Talend + SQLite + Groovy the new Oracle …

… well, at least for me.  Let me explain.

For most of my datasmithing career, I’ve had access to corporate Oracle databases and now with the availability of  Oracle10g  Express I can even run my own Oracle instances at home or on EC2.  The combination of a powerful SQL engine, expressive scripting language (PL/SQL) ,OS independence, web front-end (App Express) and the ability to communicate with Excel (via OO4O) made Oracle a natural fit for heavy-duty data manipulation.   But there was always one major problem, Oracle doesn’t play well with other data sources, necessitating a separate ETL bolt-on, which led me to play around with the likes of Kettle and Talend.  But having been seduced by these new shiny (and open source) “toys” I’ve found that rather than just been incidental add-ons they had the potential to totally replace Oracle.  The combination of Talend, SQLite and Groovy, is proving to be particularly magic.

So how will these three tools enable you to leave behind your Oracle past?

Talend (in its Java form) is a superb ETL tool, via JDBC is can access every database type on the planet, it has built-in web-service capability and access to a  multitude of APIs via its Java component for non-database data sources.  The addition of  Groovy makes the use of such Java APIs simpler and quicker and the same Groovy acts as a replacement for PL/SQL when a bit of “if-then-else” logic is required.  And although Talend offers a built-in option to plublish an ETL job as a WAR file exposing a SOAP web service, Java/Groovy also allows for the integration of the powerful, yet simple, Jetty API to embed a web server within Talend itself.  And all this for free, and better than free, open source.

So where does SQLite come in? And, didn’t you say that Excel integration was important, how will Excel communicate with Talend?
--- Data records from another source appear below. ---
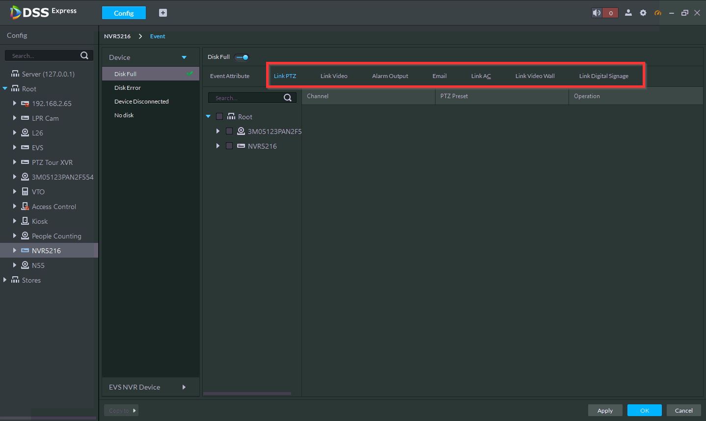Click the horizontal scrollbar below channel tree
This screenshot has height=421, width=706.
click(x=247, y=394)
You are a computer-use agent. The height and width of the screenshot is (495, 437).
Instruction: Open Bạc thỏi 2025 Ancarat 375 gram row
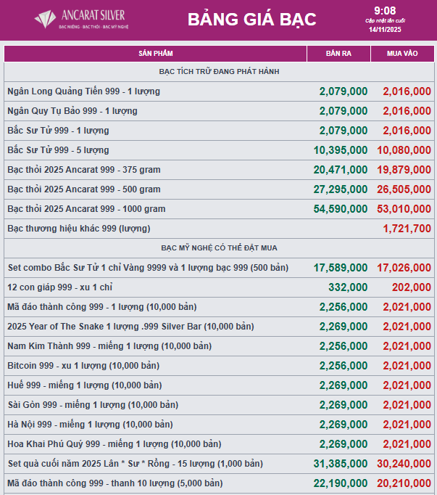(x=83, y=170)
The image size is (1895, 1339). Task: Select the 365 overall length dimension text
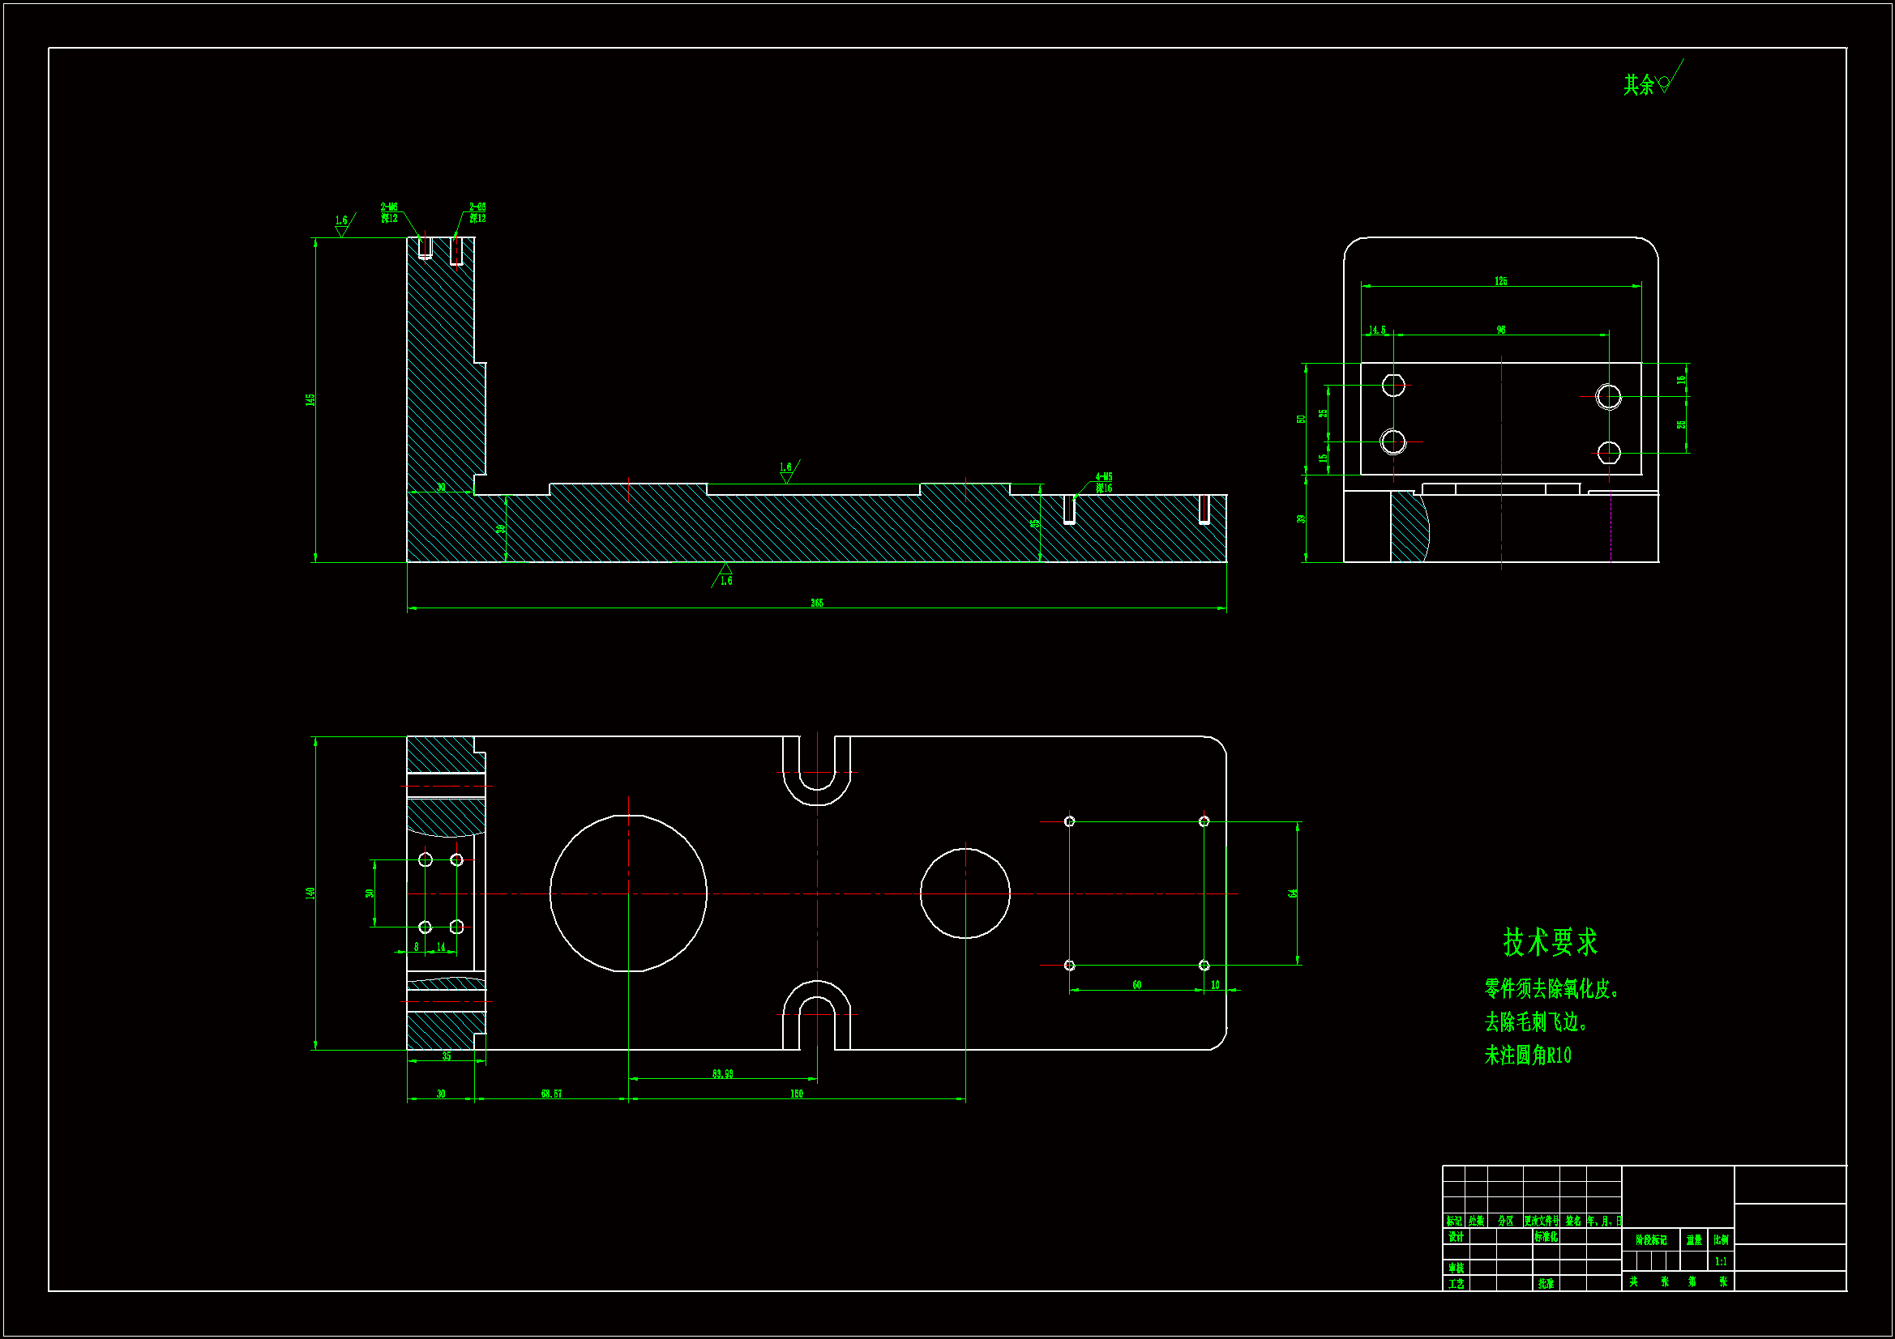[x=816, y=603]
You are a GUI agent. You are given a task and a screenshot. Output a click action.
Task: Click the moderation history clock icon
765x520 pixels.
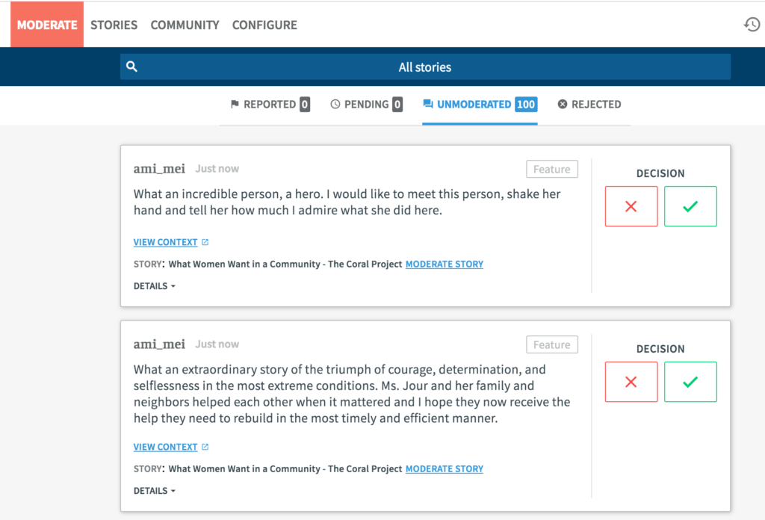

As very little corporate data is held in SQLite format, and Talend allows access to every major commercial/free database, the usefulness of SQLite might not be at first obvious.  But if you think of SQLite as a data cache, a fast and efficient local tabular datastore, with a powerful but well understood DSL (i.e. SQL) and a drop-dead-simple setup and backup regime (basically copying and creating files), maybe then you can see its attraction. The ability to extend the DSL by easily creating SQLite user defined functions (UDFs) within Talend using either Java or Groovy is also another powerful feature.

For example…

select customer_id, name,customer, sales_region, getpalodata(“SALES”,customer_id,”All Products”.”Total Sales”,”Euros”,”YTD”)  as customer_YTD, getpalodata(“SALES”,sales_region,”All Products”.”Total Sales”,”Euros”,”YTD”)  as region_total_YTD from list_of_top_customers;

… where getapalodata is a UDF that wraps calls to a Palo cube.

With this type of setup I can easily mix and match list/tabular data with multidimensional data points using SQL (something that Oracle also supports but only if you hand over a large wad of currency). In fact I can create a mini data warehouse, with Palo providing the pivot, ( as SQLite lacks star-query (or even multi-index query) support.)  SQLite would still host the conformed dimensions and the fact tables, but with the fact tables acting as feeds to Palo cubes, supporting finer-grained drill-throughs from cubes or for ad-hoc queries. This is powerful stuff, simple, free, powerful stuff.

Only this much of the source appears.